The beneficial effects of the present invention are: the present invention proposes an S-curved nozzle of an adaptive cycle engine with an impact-film cooling structure, which consists of an S-shaped converging section, an S-shaped expanding section, a third duct structure and an impact - Composition of film cooling structure. Applying the S-curved nozzle of the self-adaptive cycle engine with the impingement-film cooling structure of the present invention, the nozzle is cooled by convective heat exchange between the cooling air flowing in the third duct and the outside of the wall of the nozzle, and the cold air flows into the nozzle through the impact cooling hole Impact film cooling structure channel, and impact heat exchange on the outside of the inner wall of the nozzle.
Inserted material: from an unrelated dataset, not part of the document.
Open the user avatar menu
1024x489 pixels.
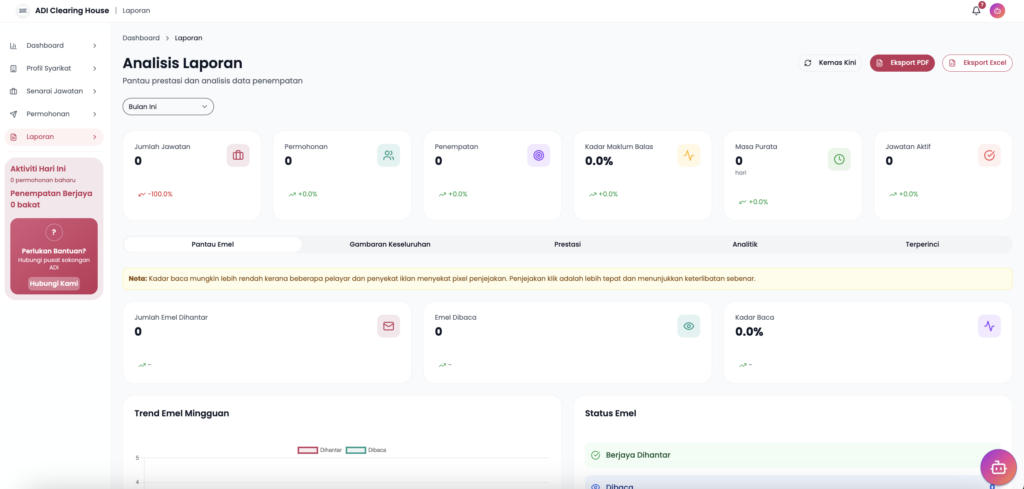(x=997, y=10)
At the same time, the cooling air flows in through the film cooling holes and the small holes on the rectifier plate and covers the inside of the nozzle wall, which isolates the internal heat flow from spraying. The wall surface of the nozzle is scoured to fully cool the inner side of the nozzle wall surface, which prevents the large thermal stress caused by the large temperature difference between the inside and outside of the nozzle wall surface, reduces the thermal stress, and protects the wall surface. Moreover, the air film layer prevents the internal high-temperature airflow from turning outward and invading the wall of the nozzle, thus inhibiting the formation of hot spots. The small holes on the rectification plate rectify the airflow in the third duct, and limit the direction of the airflow into the nozzle, so that the cold air in the third duct can flow along the direction of the main flow, which has better adhesion to the wall , not only to achieve the best cooling effect, but also to prevent the mixing loss of the third channel airflow and the main flow, ensuring the aerodynamic performance of the nozzle. After cooling, the temperature of the wall surface and the tail jet will decrease, and the intensity of its infrared radiation will also decrease accordingly, which enhances the infrared stealth of the S-bend nozzle.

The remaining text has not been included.